The payday-loan industry emerged in the 1990s as traditional lenders withdrew from the market for very small loans. Unlike other consumer loans, payday loans are made in single payments, and the loan is typically issued without a credit investigation. One study states the industry grew from virtually zero offices in 1990 to more than 10,000 in 1999. Today, there are about 22,000 nationwide, with 365 in Kansas.

More and more of the transactions are being done through the Internet. Companies from as far away as Europe- some of which are unlicensed – offer the loans to Kansans electronically through bank withdrawals.

“It’s always amazing to me that a person would give out that information blindly over the Internet, which I would encourage no person to do,” said Kevin Glendening, administrator of the Kansas Uniform Consumer Credit Code.

Glendening said many payday lenders in Kansas are legitimate, but some are not. One of the most common abuses involves illegal fees, he said.

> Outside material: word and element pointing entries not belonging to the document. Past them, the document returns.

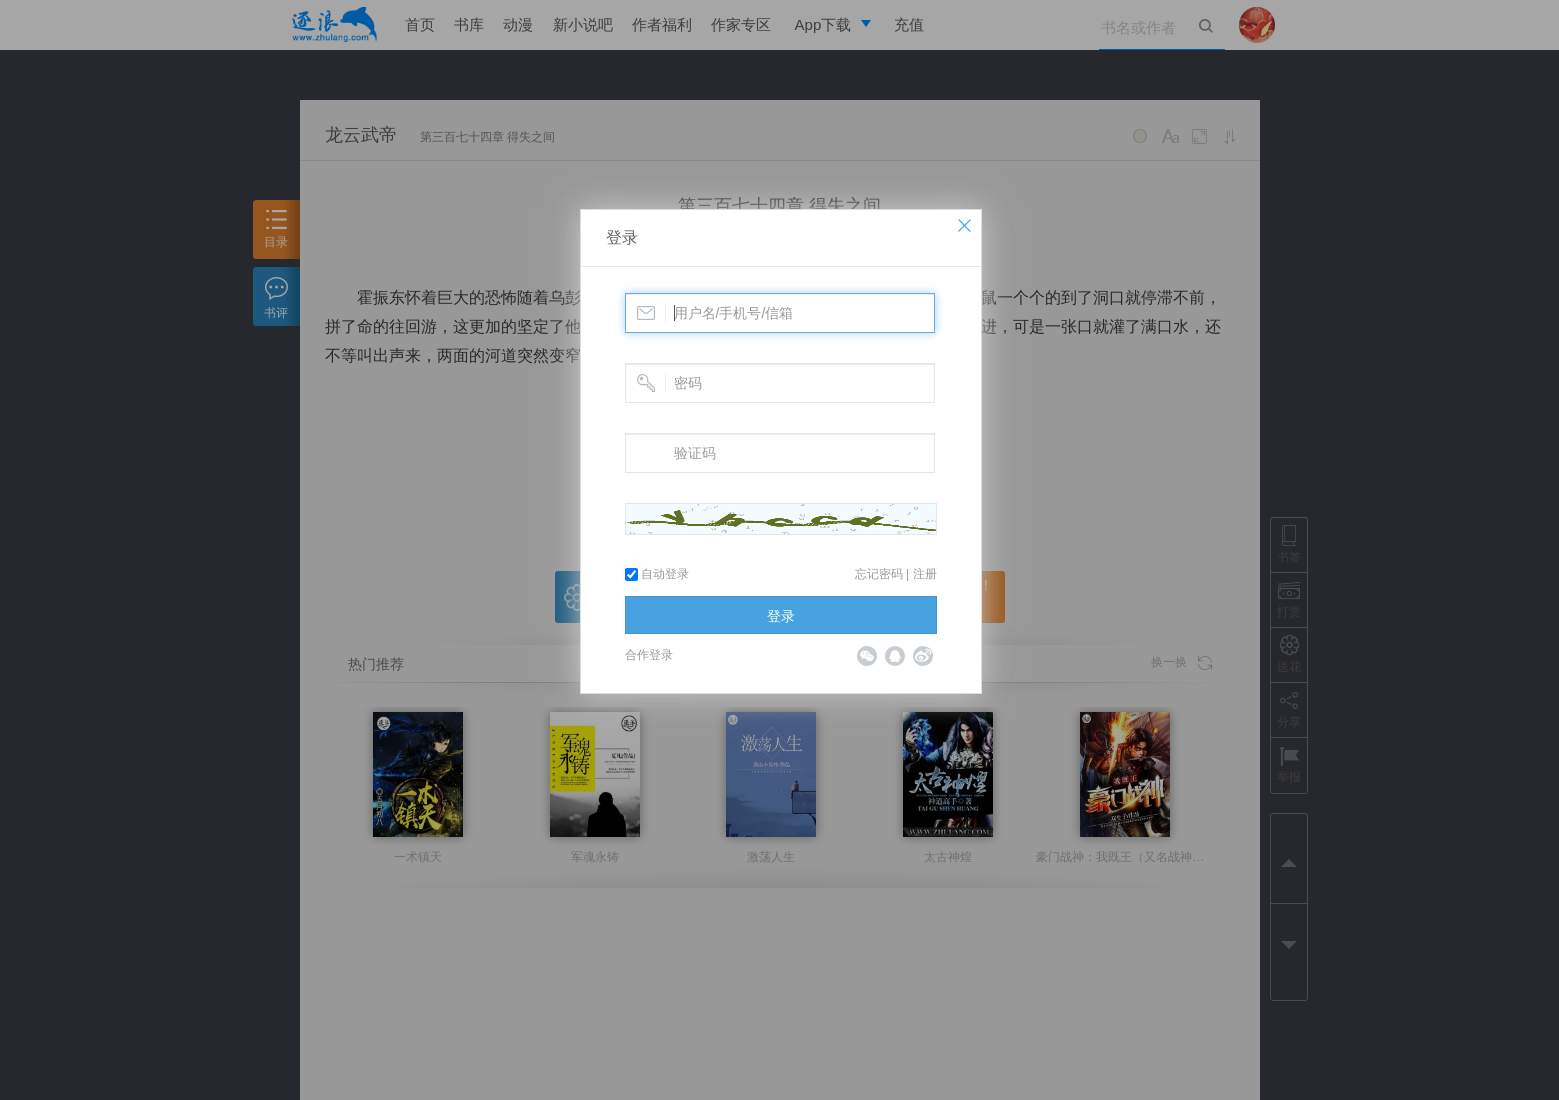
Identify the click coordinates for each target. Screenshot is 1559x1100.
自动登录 (657, 574)
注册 (925, 574)
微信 (867, 656)
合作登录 (649, 655)
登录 (622, 237)
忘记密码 (879, 574)
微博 (923, 656)
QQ (895, 656)
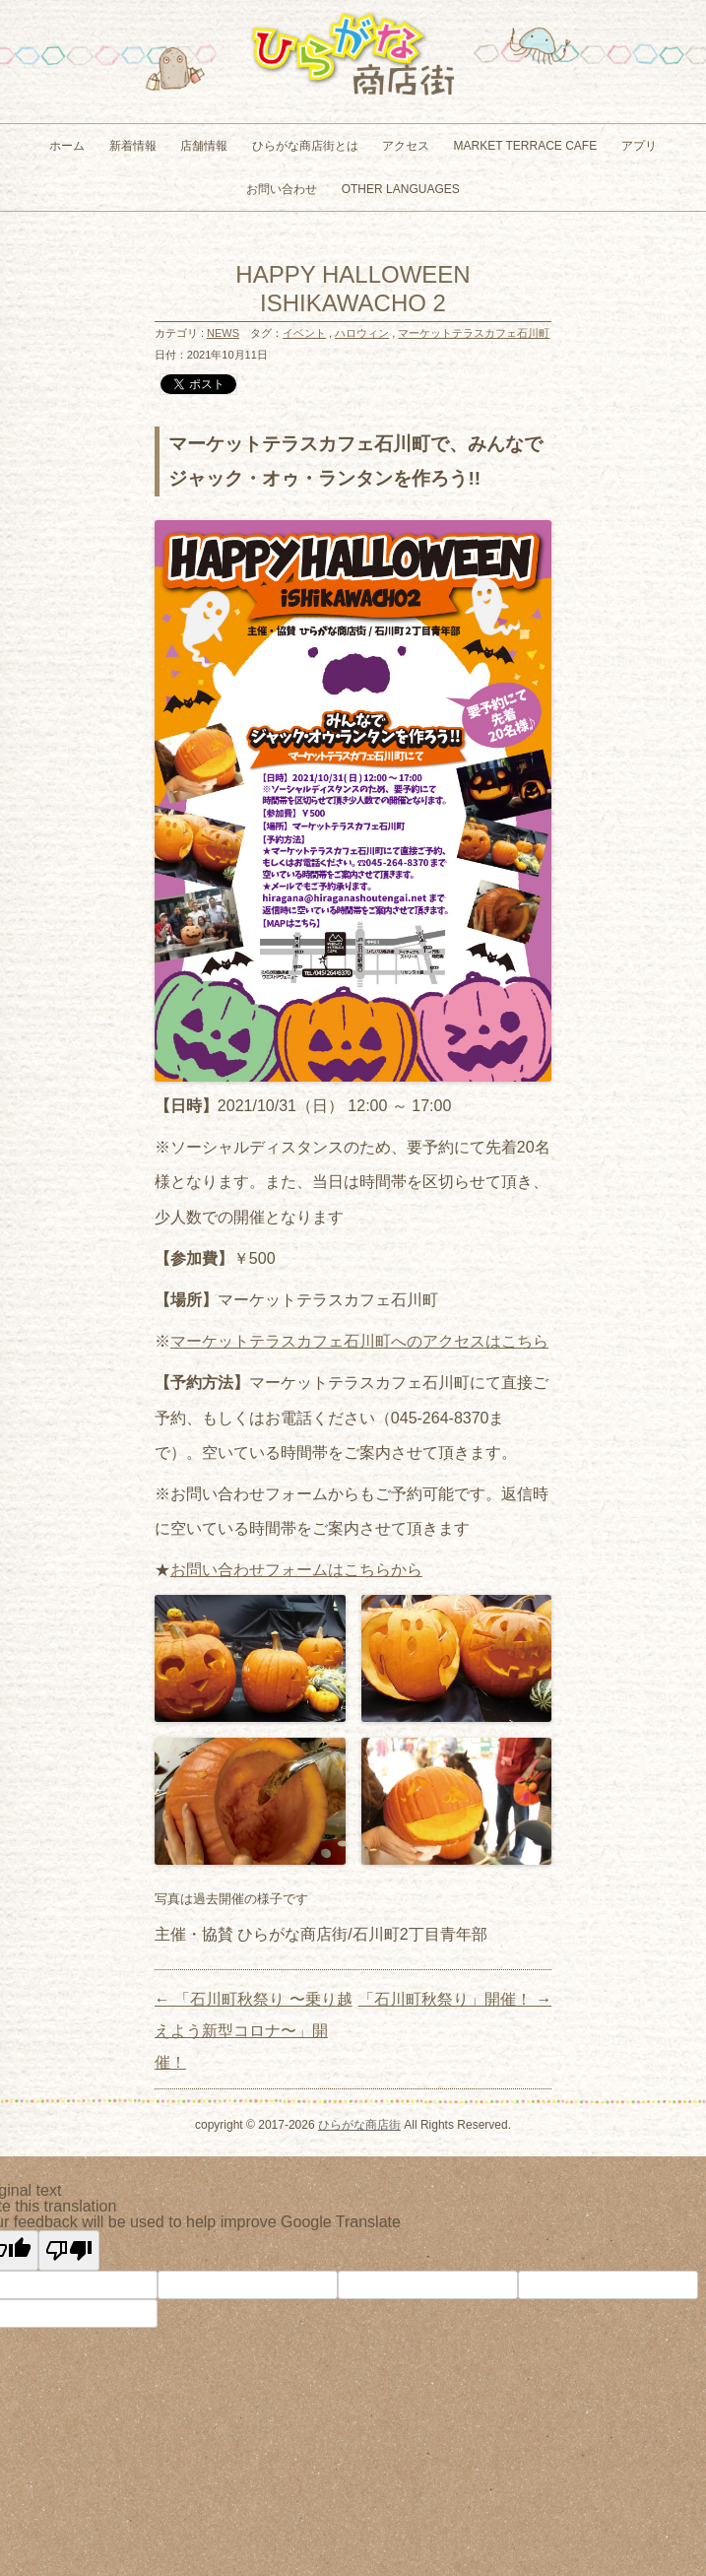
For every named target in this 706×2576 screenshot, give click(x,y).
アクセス (405, 146)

For example, a company operating through the Internet might repeatedly submit an electronic demand for payment on an account with no funds, using the threat of repeated “insufficient funds” bank charges as leverage to get the customer to take out more loans.

“That’s just one example of the sort of egregious behavior we have come across,” he said.

The nonprofit group Consumers Union says the rapid growth of the industry suggests that it’s a low-risk, profitable business to be in- and that, given that, the high interest rates aren’t justifiable.

After all, the $15 fee tacked on to a $100 loan amounts to a 391 percent annual percentage rate.

“Critics of the industry like to talk about the high APR. I think that’s the biggest complaint that we hear over and over again,” said Lyndsey Medsker, a spokeswoman for the Community Financial Services Assn., a Washington, D.C.-based trade group. “It’s misleading, because yes, by law they have to disclose it as an APR, but it’s a two-week loan.”

‘My godsend’

A 2001 study by Georgetown University- one often cited by Medsker’s organization – suggests someone like Matt P. is an atypical customer of payday-loan shops.

Most of the people surveyed in the study were found to use the loans infrequently or moderately, but 22.5 percent said they had taken out 14 or more loans in the past year. Also, 16.5 percent had paid off one company with proceeds from another company, according to the study.

The “Heart of the Working Middle Class” is who typically uses the loans, according to documents from the trade group. All customers have checking accounts and all have steady incomes, which are required to take out a loan, the group says.

But those are just the official numbers. Brave Bull, for example, said she has a checking account on file with the local Quik Cash saying she earns good money working at a garage door company. It doesn’t matter, she said, that the checks she floats to write the loan are on an account that is no longer open, and that she left the higher-paying job long ago.

She said she senses that the people at the business prefer to be paid in cash rather than having to run a check that might bounce. That, she said, would eliminate a regular customer.

On this day, Brave Bull forgot her checkbook, so she ended up not taking out the loan and instead borrowed some money from her ex-husband’s mother. But, she said, she’ll probably be back.

“This is my godsend sometimes,” she said. “I go there because I feel comfortable with them. I’m not looking at suits. I’m not looking at uppity-ups.”